HUMEUR. On n’a rien contre Hervé Della Maggiore, dont le parcours en tant que joueur est d’ailleurs totalement Libéro Lyon compatible, mais le départ d’Alain Pochat de Villefranche nous a fait quelque chose.

A l’heure de se remémorer Pochat, les premiers souvenirs qui remontent concernent forcément sa forte personnalité, à base de hurlements voire de confrontations physiques. Une personnalité sanguine qui lui aura finalement coûté cher, Villefranche le licenciant après une suspension de huit matchs pour une altercation avec un membre du staff adverse lors d’une mi-temps, la goutte d’eau de trop.

Mais il serait trop réducteur de n’évoquer que cet aspect du personnage Pochat. Car sa personnalité expansive, avec toujours la blague ou la formule qui va bien, n’est pas la seule chose qui explique pourquoi Pochat était si intéressant à écouter parler de football : parce qu’il parlait de football, ce qui semble simple et évident mais ne l’est pas toujours, et que son équipe était toujours intéressante à jouer.

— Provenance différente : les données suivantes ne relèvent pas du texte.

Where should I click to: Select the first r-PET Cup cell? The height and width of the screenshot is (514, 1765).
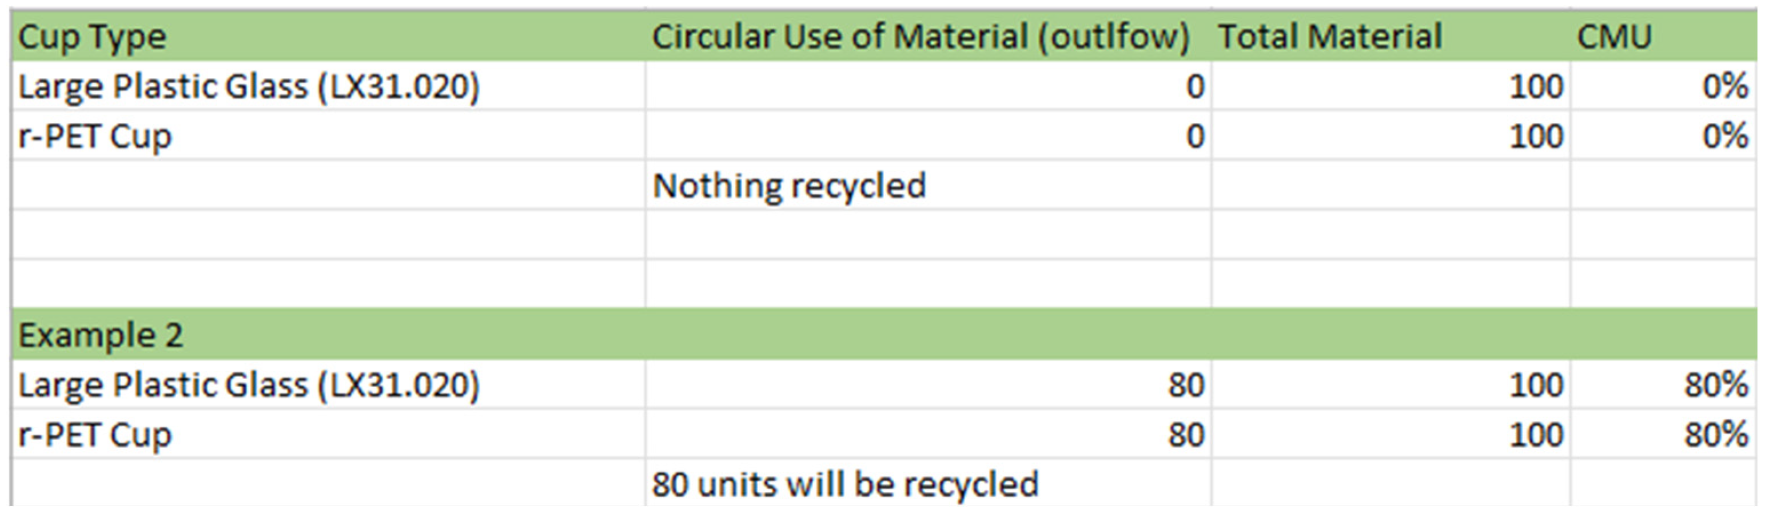[x=329, y=136]
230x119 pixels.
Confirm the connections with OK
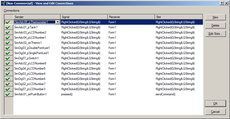[x=215, y=104]
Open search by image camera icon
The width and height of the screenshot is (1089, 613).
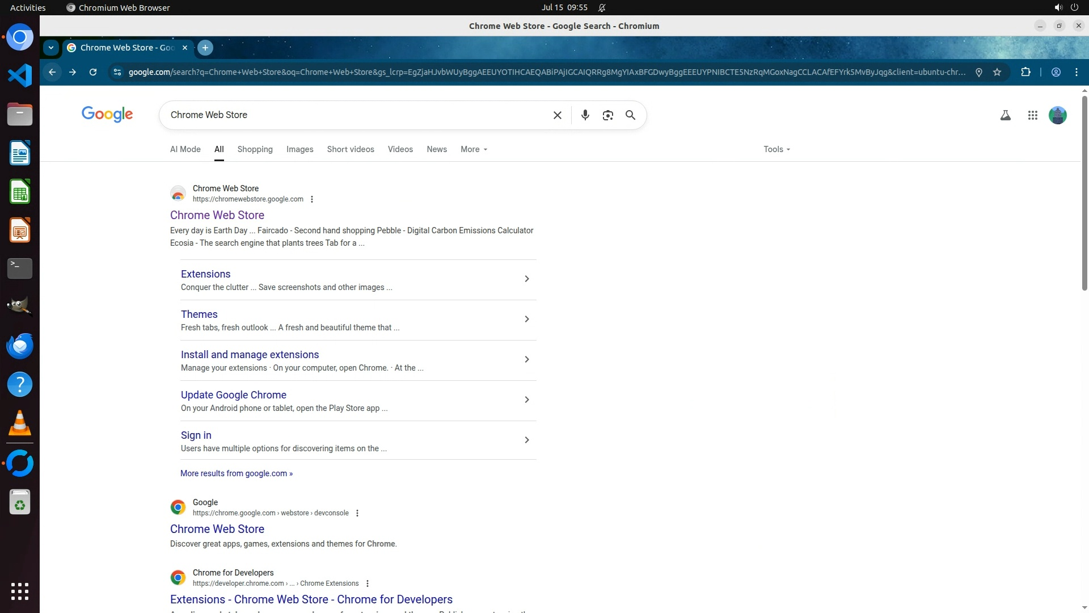607,115
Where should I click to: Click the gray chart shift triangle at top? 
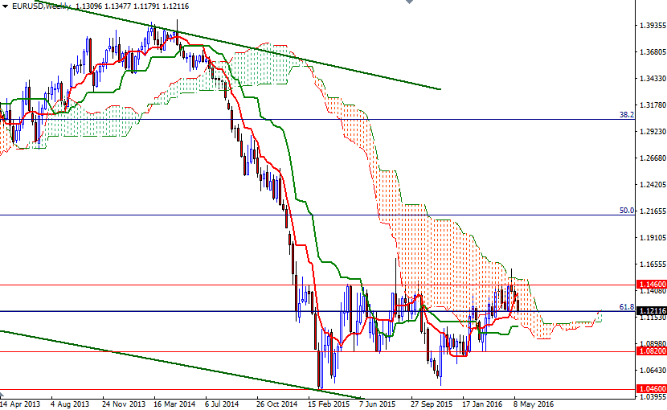tap(410, 3)
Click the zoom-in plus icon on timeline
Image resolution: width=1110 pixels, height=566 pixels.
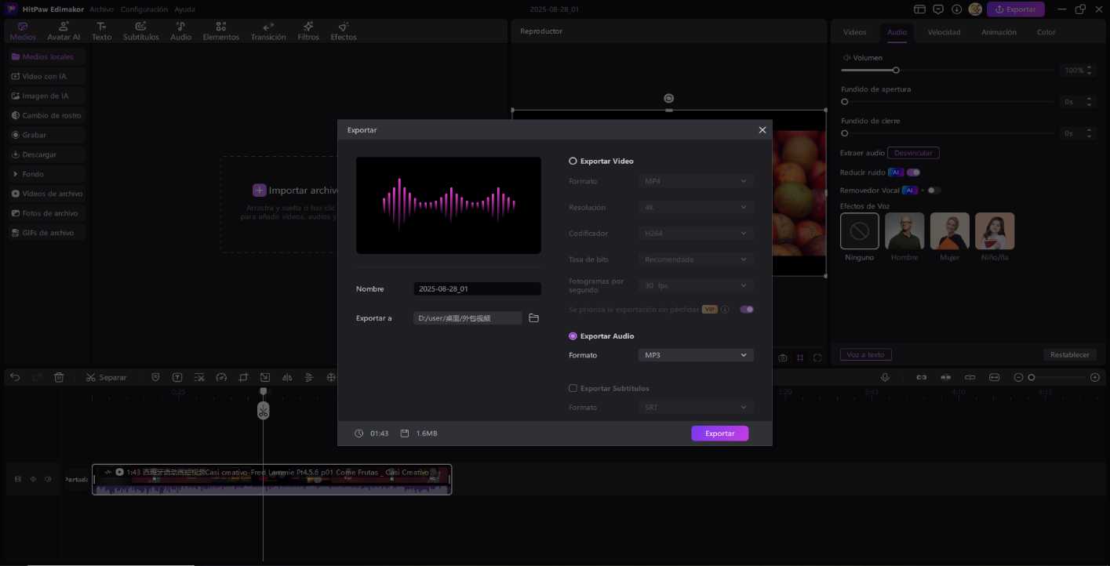click(x=1095, y=377)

On le rapprochera d’ailleurs volontiers de Karim Mokeddem, autre entraîneur qui a pris une équipe rhodanienne en quatrième division pour l’amener un cran plus haut, en prouvant au passage que style de jeu et résultats n’étaient pas deux notions contradictoires comme les esprits simplistes aiment pourtant le faire croire. Villefranche et la Duchère ont évidemment eu leur dose de matchs moins flamboyants et de contre-performances, mais on savait au moins qu’on allait voir quelque chose de différent avec ces deux défenses à trois. Le semi-échec Laurent Roussey et le raté total Manu Da Costa ont d’ailleurs clairement rappelé la chance que le football rhodanien avait eu d’avoir Mokeddem à la Duchère.

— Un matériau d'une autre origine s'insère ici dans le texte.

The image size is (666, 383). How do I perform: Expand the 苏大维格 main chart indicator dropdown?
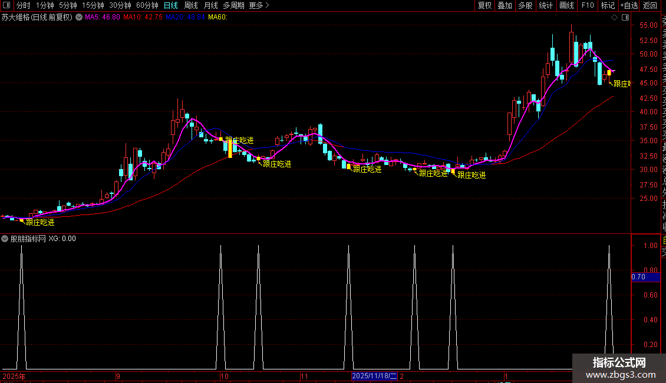pos(78,17)
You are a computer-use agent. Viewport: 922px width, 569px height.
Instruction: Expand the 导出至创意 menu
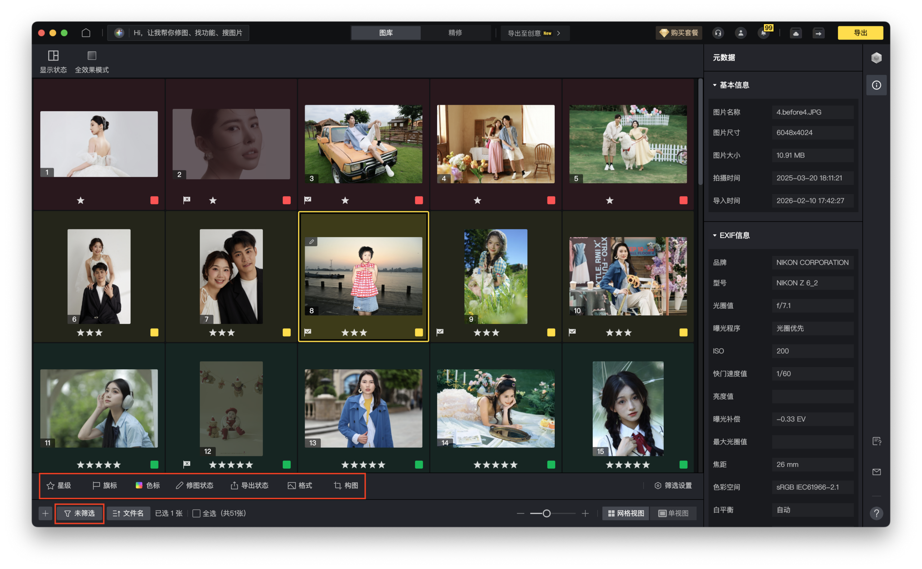coord(535,33)
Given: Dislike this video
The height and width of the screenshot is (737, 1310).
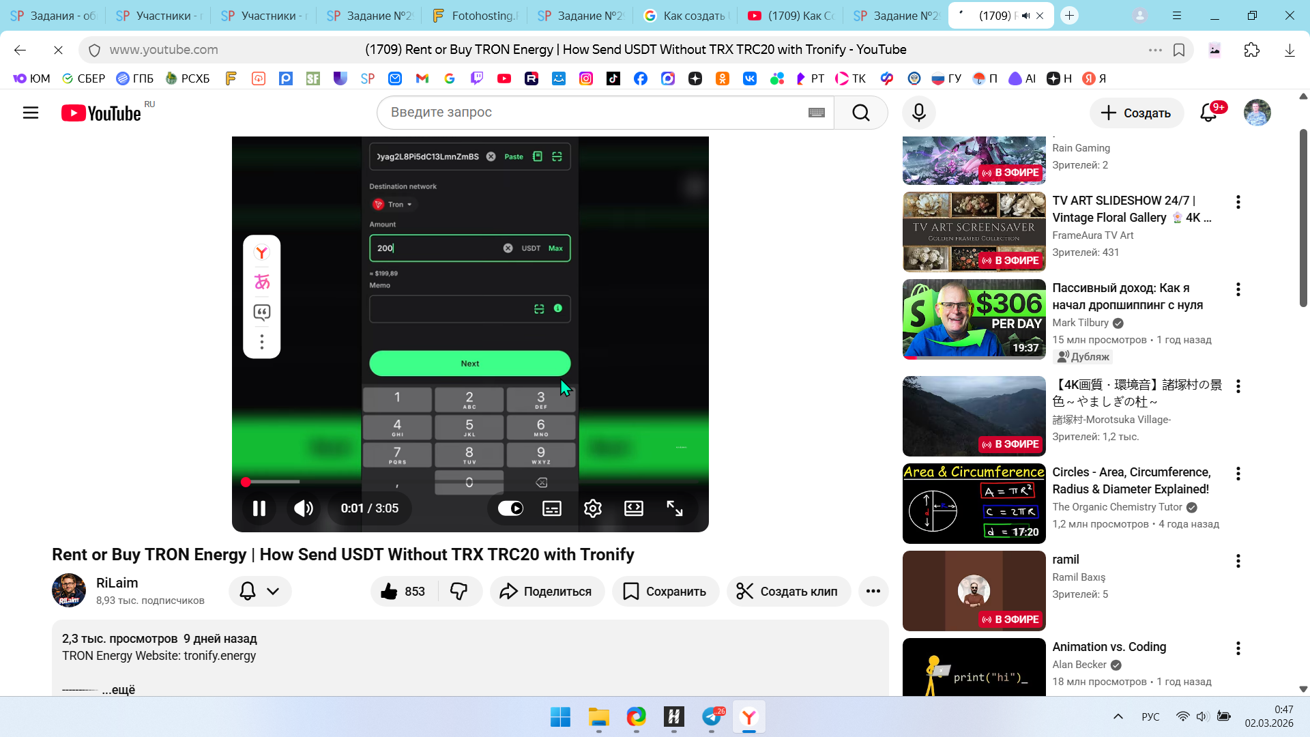Looking at the screenshot, I should click(x=459, y=591).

On souhaite évidemment à Villefranche de mieux réussir à gérer le départ de son bâtisseur, tout en regrettant tout de même une chose. Que le football français ne soit pas un peu plus intéressé par ce qu’il se passe en bas, et ne valorise pas plus le bon travail qui peut y être fait par des entraîneurs qui ne sont pas d’anciens joueurs pros. On parle évidemment là des dirigeants, mais même des supporters. Les affluences du stade Armand-Chouffet (très sympathique) ou celle de Balmont (la plus basse de National) n’ont en effet pas semblé impactées par le jeu proposé, en réunissant toujours les mêmes habitués. Les autres ne savent pas ce qu’ils ont raté.